春先でまだ雪が残っていたから冷蔵庫が止まっても外気で食材を保存できたが 、携帯もテレビも見ることができず給水車を待って六時間寒空の下で順番待ちをした 。
自動車のガソリンを得るために丸一日以上エンジンを止めた自動車のなかで毛布を被り耐えた 。
価格は高かったが家族で相談し 、家庭用のガソリンで動く小型発電機を購入したのだ 。

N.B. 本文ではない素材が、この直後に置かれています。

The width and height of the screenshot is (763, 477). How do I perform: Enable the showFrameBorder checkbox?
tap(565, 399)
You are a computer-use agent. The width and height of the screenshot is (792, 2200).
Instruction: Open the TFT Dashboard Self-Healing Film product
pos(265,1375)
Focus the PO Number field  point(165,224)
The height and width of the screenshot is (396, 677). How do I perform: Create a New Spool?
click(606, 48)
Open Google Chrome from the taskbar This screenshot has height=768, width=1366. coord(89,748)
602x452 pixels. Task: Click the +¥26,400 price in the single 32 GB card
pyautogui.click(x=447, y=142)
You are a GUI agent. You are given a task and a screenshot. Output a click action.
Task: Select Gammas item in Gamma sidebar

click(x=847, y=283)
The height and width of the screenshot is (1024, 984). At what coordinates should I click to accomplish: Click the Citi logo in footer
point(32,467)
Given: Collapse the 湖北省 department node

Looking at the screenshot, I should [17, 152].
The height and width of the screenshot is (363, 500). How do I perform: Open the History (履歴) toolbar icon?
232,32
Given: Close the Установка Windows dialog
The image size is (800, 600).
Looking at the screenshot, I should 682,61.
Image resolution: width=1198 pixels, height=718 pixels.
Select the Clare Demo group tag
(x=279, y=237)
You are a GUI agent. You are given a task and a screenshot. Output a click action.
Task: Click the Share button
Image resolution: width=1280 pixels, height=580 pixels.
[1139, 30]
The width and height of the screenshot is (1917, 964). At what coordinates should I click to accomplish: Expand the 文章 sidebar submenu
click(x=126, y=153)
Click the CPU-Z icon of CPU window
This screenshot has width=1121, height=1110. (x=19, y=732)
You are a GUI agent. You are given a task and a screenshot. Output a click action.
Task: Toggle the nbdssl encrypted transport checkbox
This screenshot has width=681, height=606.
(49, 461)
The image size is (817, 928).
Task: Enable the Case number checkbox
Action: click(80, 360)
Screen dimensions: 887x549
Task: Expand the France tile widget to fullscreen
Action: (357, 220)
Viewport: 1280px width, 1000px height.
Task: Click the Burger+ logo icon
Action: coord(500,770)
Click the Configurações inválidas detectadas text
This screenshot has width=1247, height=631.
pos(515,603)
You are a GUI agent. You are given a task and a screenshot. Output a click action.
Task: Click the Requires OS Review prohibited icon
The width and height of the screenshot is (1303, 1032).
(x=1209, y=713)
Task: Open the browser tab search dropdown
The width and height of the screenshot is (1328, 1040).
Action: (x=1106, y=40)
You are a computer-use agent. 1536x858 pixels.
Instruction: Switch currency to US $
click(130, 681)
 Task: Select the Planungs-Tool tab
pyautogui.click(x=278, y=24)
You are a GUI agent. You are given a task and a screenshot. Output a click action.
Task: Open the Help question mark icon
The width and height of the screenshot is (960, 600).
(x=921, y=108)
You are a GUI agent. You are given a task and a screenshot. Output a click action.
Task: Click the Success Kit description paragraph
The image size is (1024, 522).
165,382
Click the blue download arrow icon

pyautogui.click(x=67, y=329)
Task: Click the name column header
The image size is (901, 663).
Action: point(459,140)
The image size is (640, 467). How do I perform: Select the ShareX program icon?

こちらから向こう側へ持ち込めるかわからないが 、ダメもとで持ち込もう !
「美枝子 ! ガソリンを入れに行ってくるがなにかほしいものあるかい ?」
ガソリンを入れるための携行缶と発電機を俺の愛車の軽自動車へ積み込む 。
重いので帰りに発電機を屋敷に置いてこよう 。
「鰹節とかまぼこと萩○月買ってきて ! きちんと包装してもらってね ! あと牛タンも !」
地元の有名なお土産を並べる妻に諭吉さまを一枚もらって近場の大型百貨店で買い物を済ませ 、セルフスタンドでガソリンを携行缶へ入れてもらう 。
屋敷に回って鍵を開け 、発電機を入れて自宅へと帰った 。